- Extracted material
━━━━━━━━━━
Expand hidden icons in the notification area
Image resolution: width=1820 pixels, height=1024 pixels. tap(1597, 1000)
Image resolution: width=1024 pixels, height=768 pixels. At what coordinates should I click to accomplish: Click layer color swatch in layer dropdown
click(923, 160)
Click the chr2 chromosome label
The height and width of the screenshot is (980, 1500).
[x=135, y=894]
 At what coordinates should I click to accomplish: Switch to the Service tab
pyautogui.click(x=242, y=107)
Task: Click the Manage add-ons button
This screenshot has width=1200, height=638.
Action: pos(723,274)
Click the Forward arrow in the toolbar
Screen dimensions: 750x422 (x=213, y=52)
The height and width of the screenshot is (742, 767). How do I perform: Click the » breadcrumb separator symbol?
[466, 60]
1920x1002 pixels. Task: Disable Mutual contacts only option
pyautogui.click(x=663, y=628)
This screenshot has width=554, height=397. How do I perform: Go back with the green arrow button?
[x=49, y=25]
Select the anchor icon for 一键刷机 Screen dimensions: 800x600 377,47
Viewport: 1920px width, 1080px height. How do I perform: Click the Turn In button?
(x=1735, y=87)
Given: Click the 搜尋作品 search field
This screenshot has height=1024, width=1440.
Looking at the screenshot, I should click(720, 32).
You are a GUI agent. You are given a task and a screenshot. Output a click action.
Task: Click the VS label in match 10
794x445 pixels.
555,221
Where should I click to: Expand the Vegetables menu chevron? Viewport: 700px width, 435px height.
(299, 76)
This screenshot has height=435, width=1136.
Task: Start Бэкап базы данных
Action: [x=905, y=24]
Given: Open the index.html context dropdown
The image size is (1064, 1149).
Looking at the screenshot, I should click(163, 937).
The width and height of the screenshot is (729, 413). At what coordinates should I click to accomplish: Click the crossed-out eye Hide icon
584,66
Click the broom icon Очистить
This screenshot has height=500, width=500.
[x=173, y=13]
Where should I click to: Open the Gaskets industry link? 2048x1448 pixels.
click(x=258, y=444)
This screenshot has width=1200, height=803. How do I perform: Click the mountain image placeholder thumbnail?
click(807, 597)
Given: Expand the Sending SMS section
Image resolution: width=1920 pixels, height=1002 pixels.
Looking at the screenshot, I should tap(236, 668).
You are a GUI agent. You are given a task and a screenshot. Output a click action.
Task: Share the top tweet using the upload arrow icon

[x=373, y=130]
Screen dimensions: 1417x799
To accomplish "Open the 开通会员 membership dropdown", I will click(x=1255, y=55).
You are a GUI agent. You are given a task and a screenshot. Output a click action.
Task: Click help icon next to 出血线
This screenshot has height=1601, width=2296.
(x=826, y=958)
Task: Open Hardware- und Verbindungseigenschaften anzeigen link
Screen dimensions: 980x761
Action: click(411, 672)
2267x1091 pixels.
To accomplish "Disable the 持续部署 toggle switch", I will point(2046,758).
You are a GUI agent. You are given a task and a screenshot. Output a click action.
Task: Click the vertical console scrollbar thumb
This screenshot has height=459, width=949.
━━━━━━━━━━
Copy all of the rows above, word for word and in the same order.

Expand hidden icons in the notification area
Image resolution: width=1820 pixels, height=1024 pixels. tap(1597, 1000)
Image resolution: width=1024 pixels, height=768 pixels. At what coordinates should I click to accomplish: Click layer color swatch in layer dropdown
click(923, 160)
Click the chr2 chromosome label
The height and width of the screenshot is (980, 1500).
[x=135, y=894]
 At what coordinates should I click to accomplish: Switch to the Service tab
pyautogui.click(x=242, y=107)
Task: Click the Manage add-ons button
This screenshot has width=1200, height=638.
Action: pos(723,274)
Click the Forward arrow in the toolbar
Screen dimensions: 750x422 (x=213, y=52)
The height and width of the screenshot is (742, 767). How do I perform: Click the » breadcrumb separator symbol?
[466, 60]
1920x1002 pixels. Task: Disable Mutual contacts only option
pyautogui.click(x=663, y=628)
This screenshot has width=554, height=397. How do I perform: Go back with the green arrow button?
[x=49, y=25]
Select the anchor icon for 一键刷机 Screen dimensions: 800x600 377,47
Viewport: 1920px width, 1080px height. How do I perform: Click the Turn In button?
(x=1735, y=87)
Given: Click the 搜尋作品 search field
This screenshot has height=1024, width=1440.
Looking at the screenshot, I should click(720, 32).
You are a GUI agent. You are given a task and a screenshot. Output a click action.
Task: Click the VS label in match 10
794x445 pixels.
555,221
Where should I click to: Expand the Vegetables menu chevron? Viewport: 700px width, 435px height.
(299, 76)
This screenshot has height=435, width=1136.
Task: Start Бэкап базы данных
Action: [x=905, y=24]
Given: Open the index.html context dropdown
The image size is (1064, 1149).
Looking at the screenshot, I should click(163, 937).
The width and height of the screenshot is (729, 413). At what coordinates should I click to accomplish: Click the crossed-out eye Hide icon
584,66
Click the broom icon Очистить
This screenshot has height=500, width=500.
[x=173, y=13]
Where should I click to: Open the Gaskets industry link? 2048x1448 pixels.
click(x=258, y=444)
This screenshot has width=1200, height=803. How do I perform: Click the mountain image placeholder thumbnail?
click(807, 597)
Given: Expand the Sending SMS section
Image resolution: width=1920 pixels, height=1002 pixels.
Looking at the screenshot, I should tap(236, 668).
You are a GUI agent. You are given a task and a screenshot. Output a click action.
Task: Share the top tweet using the upload arrow icon

[x=373, y=130]
Screen dimensions: 1417x799
To accomplish "Open the 开通会员 membership dropdown", I will click(x=1255, y=55).
You are a GUI agent. You are given a task and a screenshot. Output a click action.
Task: Click help icon next to 出血线
This screenshot has height=1601, width=2296.
(x=826, y=958)
Task: Open Hardware- und Verbindungseigenschaften anzeigen link
Screen dimensions: 980x761
Action: click(411, 672)
2267x1091 pixels.
To accomplish "Disable the 持续部署 toggle switch", I will point(2046,758).
You are a GUI agent. You are given a task and a screenshot. Output a click action.
Task: Click the vertical console scrollbar thumb
This screenshot has height=459, width=949.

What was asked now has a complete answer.